WHAT YOU WILL DO:
In the records below, find the line with "This screenshot has height=925, width=1266." and repeat it and every line after it, exactly, without any pictures.

INPUT RECORDS:
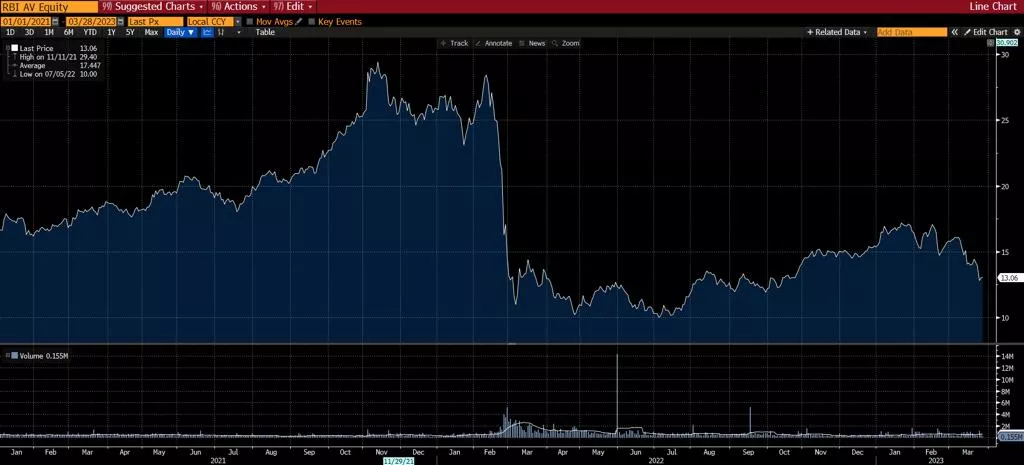Select the Annotate drawing tool
The width and height of the screenshot is (1024, 465).
pyautogui.click(x=492, y=43)
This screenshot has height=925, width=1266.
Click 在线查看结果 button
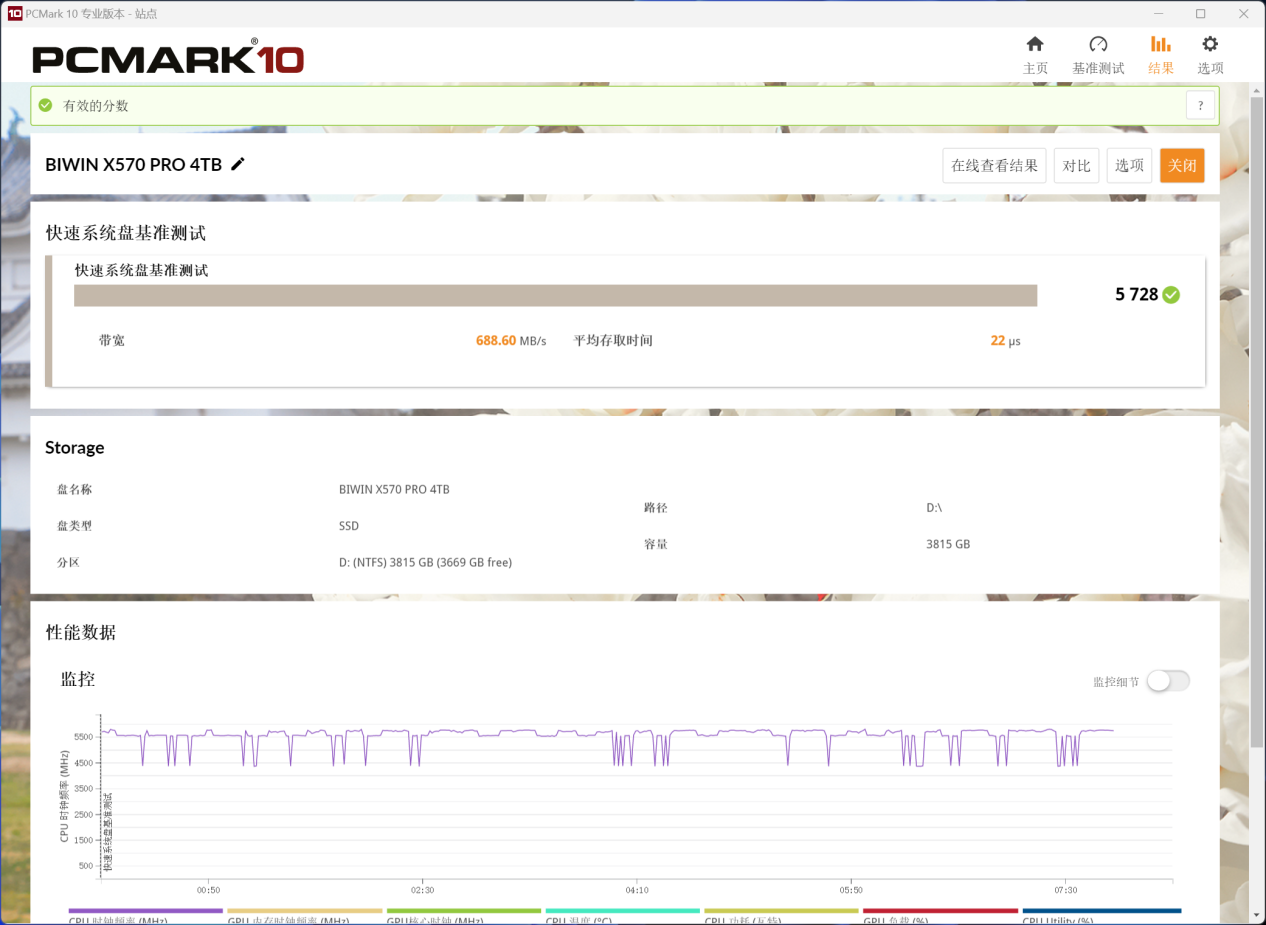(x=994, y=166)
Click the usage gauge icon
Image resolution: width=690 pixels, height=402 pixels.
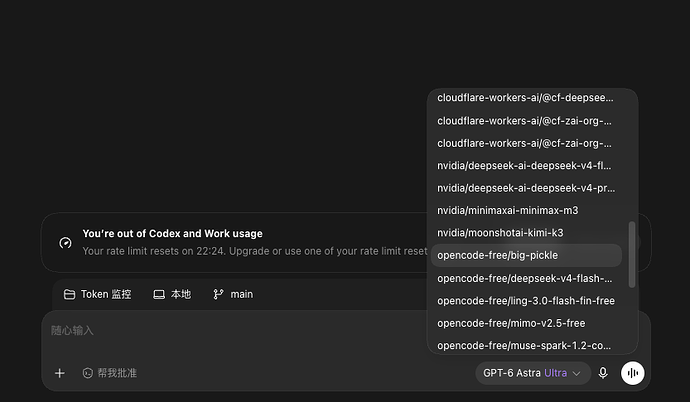66,243
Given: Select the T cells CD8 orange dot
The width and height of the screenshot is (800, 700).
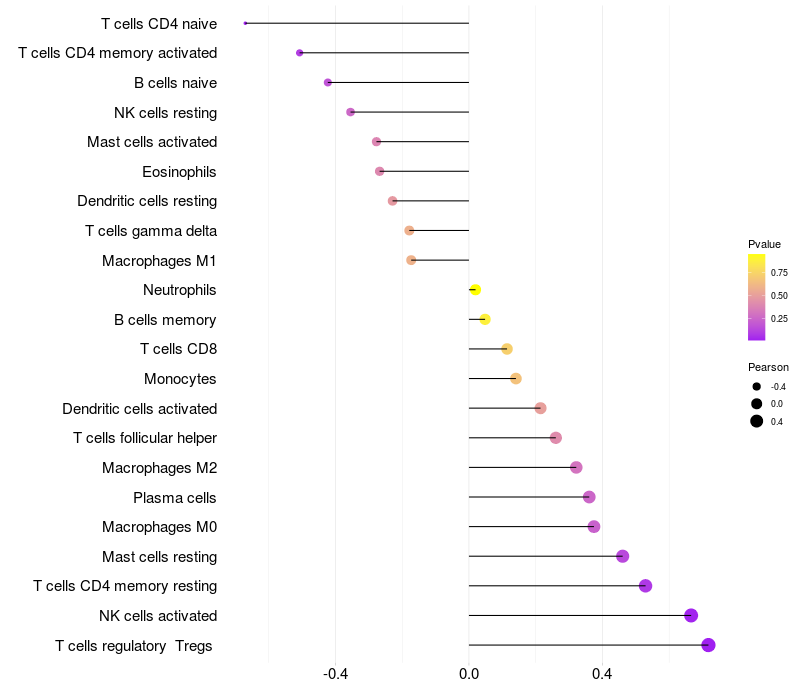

WRITTEN REPLY:
This screenshot has height=925, width=1266.
Click 在线查看结果 button
(x=994, y=166)
Click the usage gauge icon
Image resolution: width=690 pixels, height=402 pixels.
66,243
Given: Select the T cells CD8 orange dot
The width and height of the screenshot is (800, 700).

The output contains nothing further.